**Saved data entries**
•••

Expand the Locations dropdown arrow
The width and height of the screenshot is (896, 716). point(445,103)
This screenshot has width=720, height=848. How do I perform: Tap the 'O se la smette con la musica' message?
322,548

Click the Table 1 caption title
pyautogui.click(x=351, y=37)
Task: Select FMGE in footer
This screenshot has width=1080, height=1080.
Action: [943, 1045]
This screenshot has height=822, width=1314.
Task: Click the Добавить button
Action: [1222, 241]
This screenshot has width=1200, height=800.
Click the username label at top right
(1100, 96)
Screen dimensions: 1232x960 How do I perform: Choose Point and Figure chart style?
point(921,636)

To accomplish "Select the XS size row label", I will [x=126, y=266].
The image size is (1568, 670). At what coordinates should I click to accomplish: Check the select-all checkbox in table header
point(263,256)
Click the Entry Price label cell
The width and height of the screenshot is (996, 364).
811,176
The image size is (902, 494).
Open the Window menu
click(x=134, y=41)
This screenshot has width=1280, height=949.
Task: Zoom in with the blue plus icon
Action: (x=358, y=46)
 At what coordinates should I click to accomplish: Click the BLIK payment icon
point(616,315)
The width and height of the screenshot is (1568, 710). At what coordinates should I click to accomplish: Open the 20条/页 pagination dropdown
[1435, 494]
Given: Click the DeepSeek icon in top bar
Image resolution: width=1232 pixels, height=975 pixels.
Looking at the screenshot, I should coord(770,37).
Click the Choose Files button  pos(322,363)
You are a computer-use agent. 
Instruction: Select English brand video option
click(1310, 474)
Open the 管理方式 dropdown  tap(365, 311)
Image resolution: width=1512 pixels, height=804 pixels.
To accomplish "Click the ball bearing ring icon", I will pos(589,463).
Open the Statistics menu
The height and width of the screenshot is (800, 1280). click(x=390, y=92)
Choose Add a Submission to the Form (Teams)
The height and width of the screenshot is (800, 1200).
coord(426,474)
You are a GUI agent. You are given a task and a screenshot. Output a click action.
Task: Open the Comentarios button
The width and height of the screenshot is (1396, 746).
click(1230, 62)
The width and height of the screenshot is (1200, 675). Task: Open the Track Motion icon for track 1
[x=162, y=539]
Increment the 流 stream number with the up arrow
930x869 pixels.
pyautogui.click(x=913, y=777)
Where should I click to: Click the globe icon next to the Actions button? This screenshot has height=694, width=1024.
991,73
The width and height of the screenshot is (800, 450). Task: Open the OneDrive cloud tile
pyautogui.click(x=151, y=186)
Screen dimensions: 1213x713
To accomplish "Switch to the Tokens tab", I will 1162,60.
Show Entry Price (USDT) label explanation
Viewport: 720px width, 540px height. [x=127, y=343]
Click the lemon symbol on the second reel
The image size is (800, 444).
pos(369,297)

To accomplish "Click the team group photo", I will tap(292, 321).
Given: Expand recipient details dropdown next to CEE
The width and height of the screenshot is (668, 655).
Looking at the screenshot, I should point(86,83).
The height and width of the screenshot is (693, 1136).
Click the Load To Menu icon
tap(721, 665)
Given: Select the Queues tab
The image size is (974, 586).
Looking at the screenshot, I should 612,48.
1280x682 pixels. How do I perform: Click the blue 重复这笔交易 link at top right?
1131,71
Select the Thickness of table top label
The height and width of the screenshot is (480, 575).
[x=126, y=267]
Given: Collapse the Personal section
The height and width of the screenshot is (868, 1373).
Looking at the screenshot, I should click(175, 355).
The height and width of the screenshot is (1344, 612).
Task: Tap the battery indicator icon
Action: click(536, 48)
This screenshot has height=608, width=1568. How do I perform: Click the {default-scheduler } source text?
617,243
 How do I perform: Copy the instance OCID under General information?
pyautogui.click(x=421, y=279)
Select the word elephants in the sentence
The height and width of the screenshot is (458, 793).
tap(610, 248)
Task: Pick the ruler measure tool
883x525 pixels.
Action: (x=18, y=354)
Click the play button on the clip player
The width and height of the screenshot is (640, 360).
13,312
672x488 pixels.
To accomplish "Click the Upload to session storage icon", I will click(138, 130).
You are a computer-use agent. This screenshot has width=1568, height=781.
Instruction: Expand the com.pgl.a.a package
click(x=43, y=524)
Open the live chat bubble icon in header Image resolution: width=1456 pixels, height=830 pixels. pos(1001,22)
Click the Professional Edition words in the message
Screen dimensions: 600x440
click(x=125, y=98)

•••

Copy the records above exactly, beginning at the line that contains "The image size is (1568, 670)." and stopping after the line that contains "Open the 管理方式".

**ANSWER SECTION**
The image size is (1568, 670). At what coordinates should I click to accomplish: Check the select-all checkbox in table header
point(263,256)
Click the Entry Price label cell
The width and height of the screenshot is (996, 364).
811,176
The image size is (902, 494).
Open the Window menu
click(x=134, y=41)
This screenshot has width=1280, height=949.
Task: Zoom in with the blue plus icon
Action: (x=358, y=46)
 At what coordinates should I click to accomplish: Click the BLIK payment icon
point(616,315)
The width and height of the screenshot is (1568, 710). At what coordinates should I click to accomplish: Open the 20条/页 pagination dropdown
[1435, 494]
Given: Click the DeepSeek icon in top bar
Image resolution: width=1232 pixels, height=975 pixels.
Looking at the screenshot, I should coord(770,37).
Click the Choose Files button  pos(322,363)
You are a computer-use agent. 
Instruction: Select English brand video option
click(1310, 474)
Open the 管理方式 dropdown  tap(365, 311)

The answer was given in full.